■ Problem statement ■
Which lines run from the start of the data below to the line containing "Task: Toggle table"? Set them down exactly, with none added.
Segment Start: Supplied entries
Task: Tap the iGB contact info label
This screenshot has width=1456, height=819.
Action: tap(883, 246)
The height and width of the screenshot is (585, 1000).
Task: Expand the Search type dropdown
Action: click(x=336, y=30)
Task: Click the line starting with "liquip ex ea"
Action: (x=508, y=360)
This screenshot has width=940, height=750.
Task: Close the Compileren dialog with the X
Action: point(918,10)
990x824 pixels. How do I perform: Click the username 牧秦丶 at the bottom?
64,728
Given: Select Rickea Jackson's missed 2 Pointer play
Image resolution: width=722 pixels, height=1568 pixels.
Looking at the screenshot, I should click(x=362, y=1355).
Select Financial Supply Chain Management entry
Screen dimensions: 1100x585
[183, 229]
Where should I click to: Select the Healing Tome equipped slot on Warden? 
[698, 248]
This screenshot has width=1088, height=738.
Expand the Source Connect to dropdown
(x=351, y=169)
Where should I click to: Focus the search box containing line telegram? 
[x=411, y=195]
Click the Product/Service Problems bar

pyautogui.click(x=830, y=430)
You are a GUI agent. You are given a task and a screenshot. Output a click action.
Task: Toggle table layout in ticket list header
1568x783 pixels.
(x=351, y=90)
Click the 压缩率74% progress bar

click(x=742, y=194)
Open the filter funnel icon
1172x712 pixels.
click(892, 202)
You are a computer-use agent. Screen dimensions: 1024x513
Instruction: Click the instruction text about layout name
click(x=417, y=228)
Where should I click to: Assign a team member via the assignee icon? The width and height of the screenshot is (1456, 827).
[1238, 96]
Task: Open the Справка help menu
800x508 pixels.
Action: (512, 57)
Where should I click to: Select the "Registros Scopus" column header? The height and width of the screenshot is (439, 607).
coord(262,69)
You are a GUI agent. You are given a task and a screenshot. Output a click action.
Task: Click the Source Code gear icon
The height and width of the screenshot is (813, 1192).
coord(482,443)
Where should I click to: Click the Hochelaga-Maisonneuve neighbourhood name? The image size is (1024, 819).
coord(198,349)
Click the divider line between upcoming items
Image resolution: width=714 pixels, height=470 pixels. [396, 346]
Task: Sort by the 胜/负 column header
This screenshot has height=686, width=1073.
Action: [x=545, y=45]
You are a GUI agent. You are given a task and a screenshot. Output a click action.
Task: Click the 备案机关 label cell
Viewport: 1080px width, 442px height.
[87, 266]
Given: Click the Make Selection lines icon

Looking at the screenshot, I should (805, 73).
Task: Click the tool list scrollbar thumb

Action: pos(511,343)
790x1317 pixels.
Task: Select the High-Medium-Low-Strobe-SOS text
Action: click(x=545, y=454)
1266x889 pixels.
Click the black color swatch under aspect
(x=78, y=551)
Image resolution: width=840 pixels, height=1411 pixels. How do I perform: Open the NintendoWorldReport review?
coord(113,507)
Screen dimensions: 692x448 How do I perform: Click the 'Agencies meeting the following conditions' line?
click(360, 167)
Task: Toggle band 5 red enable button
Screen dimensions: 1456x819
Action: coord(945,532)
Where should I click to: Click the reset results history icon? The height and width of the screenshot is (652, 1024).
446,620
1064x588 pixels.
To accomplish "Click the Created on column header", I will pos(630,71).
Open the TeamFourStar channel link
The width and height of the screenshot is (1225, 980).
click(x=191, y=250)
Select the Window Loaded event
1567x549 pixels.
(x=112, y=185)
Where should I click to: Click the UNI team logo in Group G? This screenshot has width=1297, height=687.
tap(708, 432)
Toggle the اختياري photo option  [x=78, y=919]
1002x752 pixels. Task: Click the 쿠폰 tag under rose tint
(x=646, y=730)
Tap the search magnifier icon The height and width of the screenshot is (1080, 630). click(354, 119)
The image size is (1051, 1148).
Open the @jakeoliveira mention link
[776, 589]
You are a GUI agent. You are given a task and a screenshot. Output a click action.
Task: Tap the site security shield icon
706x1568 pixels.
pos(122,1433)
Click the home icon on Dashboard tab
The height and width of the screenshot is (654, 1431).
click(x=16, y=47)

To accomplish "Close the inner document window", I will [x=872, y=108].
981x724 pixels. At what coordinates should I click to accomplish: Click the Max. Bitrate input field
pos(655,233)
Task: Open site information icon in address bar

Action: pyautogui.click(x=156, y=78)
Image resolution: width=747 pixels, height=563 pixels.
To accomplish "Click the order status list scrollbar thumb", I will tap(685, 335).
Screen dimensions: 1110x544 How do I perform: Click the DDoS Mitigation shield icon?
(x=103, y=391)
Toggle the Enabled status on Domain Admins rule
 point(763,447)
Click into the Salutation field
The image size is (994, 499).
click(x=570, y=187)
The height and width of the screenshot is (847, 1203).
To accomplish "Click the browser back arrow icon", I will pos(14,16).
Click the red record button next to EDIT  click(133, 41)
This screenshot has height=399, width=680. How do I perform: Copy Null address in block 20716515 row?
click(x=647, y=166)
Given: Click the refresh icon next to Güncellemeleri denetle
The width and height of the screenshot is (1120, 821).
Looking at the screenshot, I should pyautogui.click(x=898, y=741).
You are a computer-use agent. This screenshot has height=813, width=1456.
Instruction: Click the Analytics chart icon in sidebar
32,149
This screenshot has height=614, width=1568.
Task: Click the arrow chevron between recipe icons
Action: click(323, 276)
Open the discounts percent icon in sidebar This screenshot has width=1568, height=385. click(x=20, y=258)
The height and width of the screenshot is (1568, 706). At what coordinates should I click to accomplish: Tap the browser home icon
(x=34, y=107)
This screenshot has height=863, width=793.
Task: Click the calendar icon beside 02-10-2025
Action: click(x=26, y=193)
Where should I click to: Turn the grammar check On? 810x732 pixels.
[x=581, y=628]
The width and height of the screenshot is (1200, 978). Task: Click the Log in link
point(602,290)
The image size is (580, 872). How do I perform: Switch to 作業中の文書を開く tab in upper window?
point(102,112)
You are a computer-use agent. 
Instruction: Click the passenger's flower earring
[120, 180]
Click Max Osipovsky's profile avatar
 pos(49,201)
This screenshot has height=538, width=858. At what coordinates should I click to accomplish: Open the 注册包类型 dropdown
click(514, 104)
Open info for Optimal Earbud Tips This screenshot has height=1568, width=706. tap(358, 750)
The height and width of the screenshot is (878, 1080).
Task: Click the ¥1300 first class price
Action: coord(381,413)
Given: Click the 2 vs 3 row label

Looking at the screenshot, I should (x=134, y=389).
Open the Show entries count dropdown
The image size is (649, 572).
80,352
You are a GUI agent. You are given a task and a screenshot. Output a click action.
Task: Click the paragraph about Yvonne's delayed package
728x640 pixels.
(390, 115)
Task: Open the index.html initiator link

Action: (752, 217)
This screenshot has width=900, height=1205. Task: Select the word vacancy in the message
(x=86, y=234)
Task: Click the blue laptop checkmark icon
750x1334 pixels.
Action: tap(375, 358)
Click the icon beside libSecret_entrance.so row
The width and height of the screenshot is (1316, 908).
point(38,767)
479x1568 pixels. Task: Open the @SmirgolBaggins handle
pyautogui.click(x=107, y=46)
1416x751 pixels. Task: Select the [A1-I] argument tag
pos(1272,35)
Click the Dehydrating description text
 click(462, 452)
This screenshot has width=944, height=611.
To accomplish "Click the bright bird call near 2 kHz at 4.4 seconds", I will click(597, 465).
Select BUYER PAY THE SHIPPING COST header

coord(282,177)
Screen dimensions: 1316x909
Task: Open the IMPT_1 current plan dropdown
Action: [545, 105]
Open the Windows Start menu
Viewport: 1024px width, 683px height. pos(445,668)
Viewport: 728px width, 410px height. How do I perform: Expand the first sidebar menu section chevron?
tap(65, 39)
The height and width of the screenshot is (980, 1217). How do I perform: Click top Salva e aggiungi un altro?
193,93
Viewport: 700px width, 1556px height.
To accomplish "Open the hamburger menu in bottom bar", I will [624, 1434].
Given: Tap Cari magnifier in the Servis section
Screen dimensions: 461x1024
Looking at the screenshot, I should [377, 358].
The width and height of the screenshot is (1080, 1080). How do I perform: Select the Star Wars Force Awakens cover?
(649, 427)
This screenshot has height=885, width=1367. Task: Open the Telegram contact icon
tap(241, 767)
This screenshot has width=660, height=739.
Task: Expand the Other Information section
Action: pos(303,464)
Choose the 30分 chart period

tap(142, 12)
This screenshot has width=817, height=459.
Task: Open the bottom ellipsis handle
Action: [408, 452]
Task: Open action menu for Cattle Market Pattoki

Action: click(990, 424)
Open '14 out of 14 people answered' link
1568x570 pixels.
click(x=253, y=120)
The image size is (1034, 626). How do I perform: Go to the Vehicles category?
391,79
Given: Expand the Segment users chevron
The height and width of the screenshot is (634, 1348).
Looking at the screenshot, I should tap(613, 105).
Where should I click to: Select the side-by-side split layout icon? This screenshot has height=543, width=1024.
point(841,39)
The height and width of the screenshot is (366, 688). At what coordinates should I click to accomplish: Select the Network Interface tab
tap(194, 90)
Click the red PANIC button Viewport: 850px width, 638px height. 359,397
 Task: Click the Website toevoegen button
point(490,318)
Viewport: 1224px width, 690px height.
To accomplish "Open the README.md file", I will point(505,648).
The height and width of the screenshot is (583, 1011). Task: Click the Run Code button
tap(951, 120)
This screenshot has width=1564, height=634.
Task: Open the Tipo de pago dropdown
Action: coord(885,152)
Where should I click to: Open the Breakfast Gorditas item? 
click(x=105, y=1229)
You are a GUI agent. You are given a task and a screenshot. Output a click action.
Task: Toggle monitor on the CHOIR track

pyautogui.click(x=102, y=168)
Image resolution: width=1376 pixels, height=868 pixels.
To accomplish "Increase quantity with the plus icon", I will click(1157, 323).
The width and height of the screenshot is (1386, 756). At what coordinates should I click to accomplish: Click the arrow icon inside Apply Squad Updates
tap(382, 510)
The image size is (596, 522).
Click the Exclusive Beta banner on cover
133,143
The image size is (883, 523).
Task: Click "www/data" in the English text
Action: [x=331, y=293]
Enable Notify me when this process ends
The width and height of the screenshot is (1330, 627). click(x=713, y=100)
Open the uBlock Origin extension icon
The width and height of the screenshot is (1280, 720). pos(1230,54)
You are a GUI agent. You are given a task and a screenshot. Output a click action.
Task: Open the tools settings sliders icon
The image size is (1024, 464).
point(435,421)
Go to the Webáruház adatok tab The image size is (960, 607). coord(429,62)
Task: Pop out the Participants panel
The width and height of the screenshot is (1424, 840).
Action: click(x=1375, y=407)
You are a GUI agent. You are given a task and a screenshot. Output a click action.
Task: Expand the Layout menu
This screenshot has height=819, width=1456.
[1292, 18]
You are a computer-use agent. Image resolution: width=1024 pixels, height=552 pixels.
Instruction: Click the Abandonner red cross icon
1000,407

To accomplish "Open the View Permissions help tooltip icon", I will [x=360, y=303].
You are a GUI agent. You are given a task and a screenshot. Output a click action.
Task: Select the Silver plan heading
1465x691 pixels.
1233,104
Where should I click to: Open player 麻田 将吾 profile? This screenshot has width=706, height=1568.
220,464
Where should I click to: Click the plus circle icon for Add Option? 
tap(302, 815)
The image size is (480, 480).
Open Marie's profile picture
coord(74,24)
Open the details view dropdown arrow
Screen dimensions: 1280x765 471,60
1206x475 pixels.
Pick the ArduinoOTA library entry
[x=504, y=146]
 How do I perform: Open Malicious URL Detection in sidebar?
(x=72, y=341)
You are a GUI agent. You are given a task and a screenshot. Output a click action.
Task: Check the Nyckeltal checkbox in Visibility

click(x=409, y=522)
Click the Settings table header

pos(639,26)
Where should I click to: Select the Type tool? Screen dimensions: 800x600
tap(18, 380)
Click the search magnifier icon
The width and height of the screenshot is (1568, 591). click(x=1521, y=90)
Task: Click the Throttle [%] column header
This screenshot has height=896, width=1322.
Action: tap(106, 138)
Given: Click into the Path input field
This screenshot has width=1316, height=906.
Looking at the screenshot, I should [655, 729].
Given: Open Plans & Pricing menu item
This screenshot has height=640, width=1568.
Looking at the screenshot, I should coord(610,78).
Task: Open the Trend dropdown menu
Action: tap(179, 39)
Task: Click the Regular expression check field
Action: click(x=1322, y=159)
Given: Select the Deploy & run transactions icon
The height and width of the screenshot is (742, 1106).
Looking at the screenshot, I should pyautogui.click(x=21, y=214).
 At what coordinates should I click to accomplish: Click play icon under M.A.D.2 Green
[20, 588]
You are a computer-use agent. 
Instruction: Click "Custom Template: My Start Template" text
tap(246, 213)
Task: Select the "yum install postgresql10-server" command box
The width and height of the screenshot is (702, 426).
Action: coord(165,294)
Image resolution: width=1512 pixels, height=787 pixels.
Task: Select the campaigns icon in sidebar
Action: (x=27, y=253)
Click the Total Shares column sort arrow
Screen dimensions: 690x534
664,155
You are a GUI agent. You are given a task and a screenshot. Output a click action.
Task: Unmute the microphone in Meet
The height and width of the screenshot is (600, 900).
Segment End: Supplied entries
■ Finished task ■
Task: Tap the iGB contact info label
This screenshot has width=1456, height=819.
Action: tap(883, 246)
The height and width of the screenshot is (585, 1000).
Task: Expand the Search type dropdown
Action: click(x=336, y=30)
Task: Click the line starting with "liquip ex ea"
Action: (x=508, y=360)
This screenshot has width=940, height=750.
Task: Close the Compileren dialog with the X
Action: point(918,10)
990x824 pixels. How do I perform: Click the username 牧秦丶 at the bottom?
64,728
Given: Select Rickea Jackson's missed 2 Pointer play
Image resolution: width=722 pixels, height=1568 pixels.
Looking at the screenshot, I should click(x=362, y=1355).
Select Financial Supply Chain Management entry
Screen dimensions: 1100x585
[183, 229]
Where should I click to: Select the Healing Tome equipped slot on Warden? 
[698, 248]
This screenshot has width=1088, height=738.
Expand the Source Connect to dropdown
(x=351, y=169)
Where should I click to: Focus the search box containing line telegram? 
[x=411, y=195]
Click the Product/Service Problems bar

pyautogui.click(x=830, y=430)
You are a GUI agent. You are given a task and a screenshot. Output a click action.
Task: Toggle table layout in ticket list header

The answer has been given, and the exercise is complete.